My relationship with Nathaniel began shortly after I launched MORJAS in 2017. My colleague Marcus and I had been looking for a person with an X-factor for our first bigger photo shoot. Nathaniel, who was working in Paris at the time, caught our attention which we couldn’t let go of. Finally we managed to get together in Almansa (Spain) during the spring of 2017 to shoot our first campaign together.
I didn’t know much about the guy. Only thing I knew was that his style appealed to me and we wanted to link that with MORJAS. At the time we were visiting our family-owned atelier in Almansa where we craft our shoes. The idea was to combine the trip with production visits and the photo shoot. We used Almansa as our base and went shooting during the days and then spent time with Angel, our production leader, during the afternoon and evenings. As Nathaniel comes from a family working in clothing & production the conversations took off right off the bat.
Nathaniel was intensely curious to learn about the handmade production. How each shoe is constructed from the ground up. How production flow is designed. What role each step of the 128 passed have in the process of creating a pair of handmade shoes.
He absorbed like a sponge and learned how everything works. Understanding the complex and detailed process behind the production of quality shoes often take quite some time. It’s complicated. You could tell right from the get-go that Nathaniel was a sharp knife.
He is the kind of person that is either all-in curious or all-out uninterested. When he’s in the zone with tentacles of learning ON he’s 100% dedication and will learn something on first explanation.
We spent 3 days together combining conversations around business, production, music, life, while shooting the first-ever serious MORJAS campaign. Since then we’ve remained close and acted as passionate sounding boards to each other. Our bonds have grown from light to deep. Our relationship has emerged to one shaped by trust, shared ambitions and a highly valued friendship.
For the launch of our Hiking Boot I turned to Nathaniel and his brother Noam. Nathaniel has been involved during the whole process from idea to realization and seen the samples evolve along the way: a time window spanning over 14 months. We both thought that the hiking boot has an edgy expression to it that took us back to the 90s Timberland-cult-kind-of-feeling. We wanted to incorporate a bit of that nostalgia, add our spice of alp luxury and build from there together with both Nathaniel and Noam.
Together with our friend, photographer and John-Mayer-lover, Abraham Engelmark, we traveled to Gothenburg to execute on our vision.
But this time it was time to get under the hood. Who is Nathaniel? What’s the story with the family business Broadway & Sons? How did he start his own brand Casatlantic? Is he really Swedish or what’s the deal?
In between searching for WWII military jackets in the Broadway warehouse and walking his Afghan dog Willy, we sat down to have a more structured chat to share the story with the rest of the world. What was planned as a 20 min conversation evolved into a 2-hour mind-bending tête-à-tête.
Henrik Berg (HB): OK brother. I know it might feel weird but it’s time to dissect you and your family even if I know much of the story. But I know our community is very curious to learn more about you. Cool?
Nathaniel Asseraf (NA)
No middle name.
Nothing more needed.

--- Written request A ---
In the piece about Nathaniel and MORJAS, where was the first MORJAS campaign shot?
--- Written request B ---
Write a continuation of the piece about Nathaniel and MORJAS, picking up after its final line.

--- Data segment ---
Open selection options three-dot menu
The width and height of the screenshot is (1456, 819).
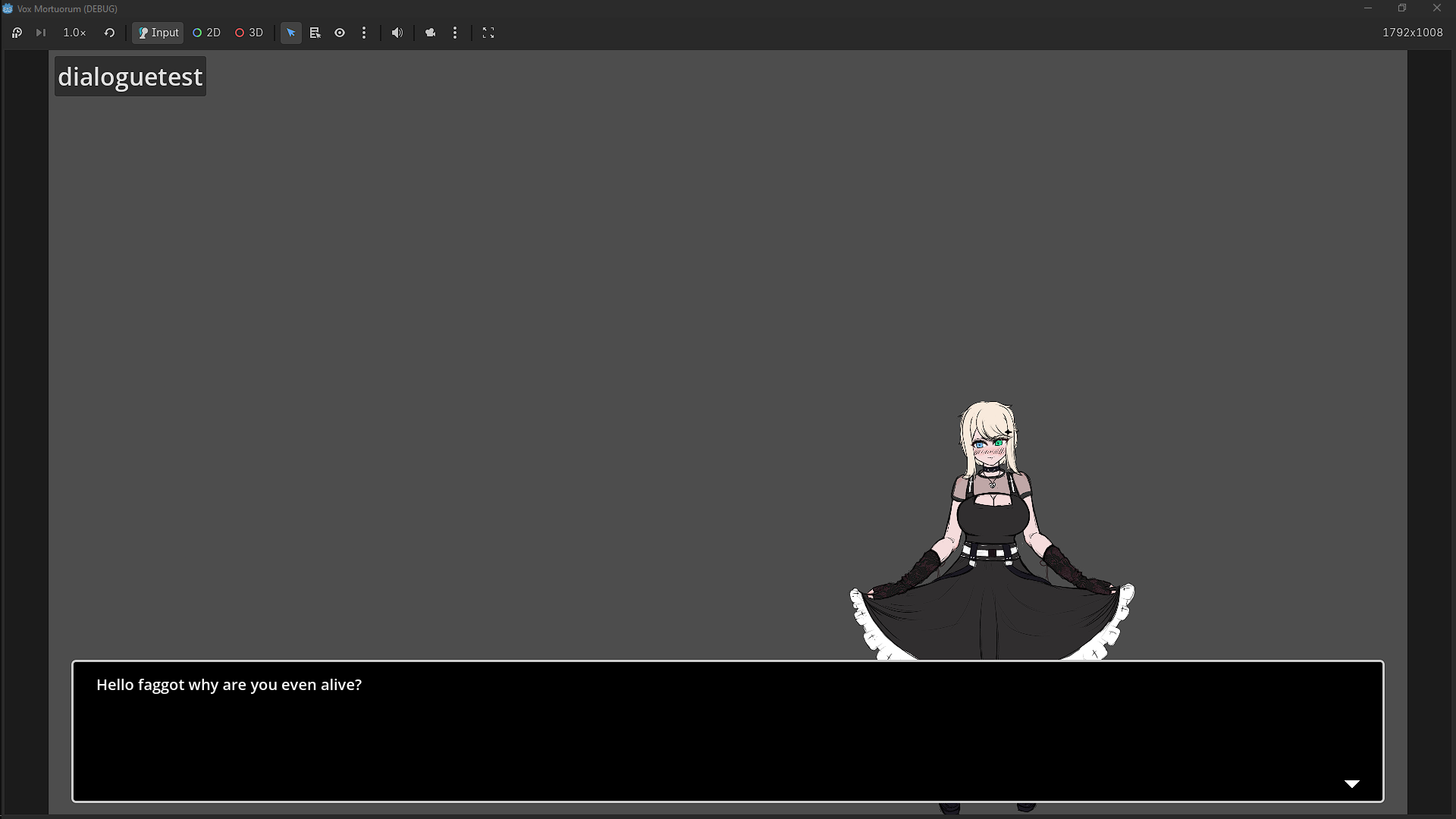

--- Written answer A ---
In Almansa, Spain, during the spring of 2017.

--- Written answer B ---
50% Moroccan. 50% Belgian.
Where did you grow up?
I know what you’re thinking. A Moroccan-Belgian guy living in Sweden. We’ll get to that.
What do you have for breakfast?
When I have time a sour dough toast with smashed avocado, yoghurt and granola.
Don’t drink much coffee. Prefer freshly squeezed orange juice.
Really? Didn’t know that. That’s new.
Well we mostly drink beer or wine when we’re together so it hasn’t come up, but yes Moscow Mule is the best.
Marabou Orange Crocant.
Soon I’ll be loving you again – Marvin Gaye.
Thanks for the nuggets. OK so you’re part of the family who runs Broadway & Sons: A famous vintage clothing & military store in Gothenburg. Tell me about your family. Let’s start with your parents since you got quite an eclectic mix in you.
My mother, Christine, was born in a north-eastern city by the coast of Belgium called Knokke.
My father, David, was born in Casablanca, Morocco, and moved to Paris 1962 with his whole family. Then he moved to Sweden when he was 15.
HB: And you all now live in Sweden. That’s interesting.
NA: Haha yes. I have two siblings: my little brother Noam and my little sister Audrey. We all grew up in Sweden and my parents have lived here since the 80s whereas my dad has lived here since 1969.
HB: OK let’s just rewind the tape. How did your father end up in Sweden?
NA: Love man. It was all love. He met a girl.
NA: My dad loves life and grabs the opportunity when he sees it. He moved from Casablanca to Paris and met a Swedish girl (not my mom that is) and did like any guy his age would have done: explored the world and joined her to Sweden.
HB: But he stayed in Sweden despite the flame being just that: a flame?
NA: Yes. He started doing a bit of work here and there. You know the ordinary things you do to get around as a kid. A few jobs here, a few jobs there.
HB: So we got that sorted. Your father in Sweden. How did your mom, who’s from Belgium, enter the picture?
NA: To understand that we must first know the story about how Broadway came to be.
HB: I think we all want to know.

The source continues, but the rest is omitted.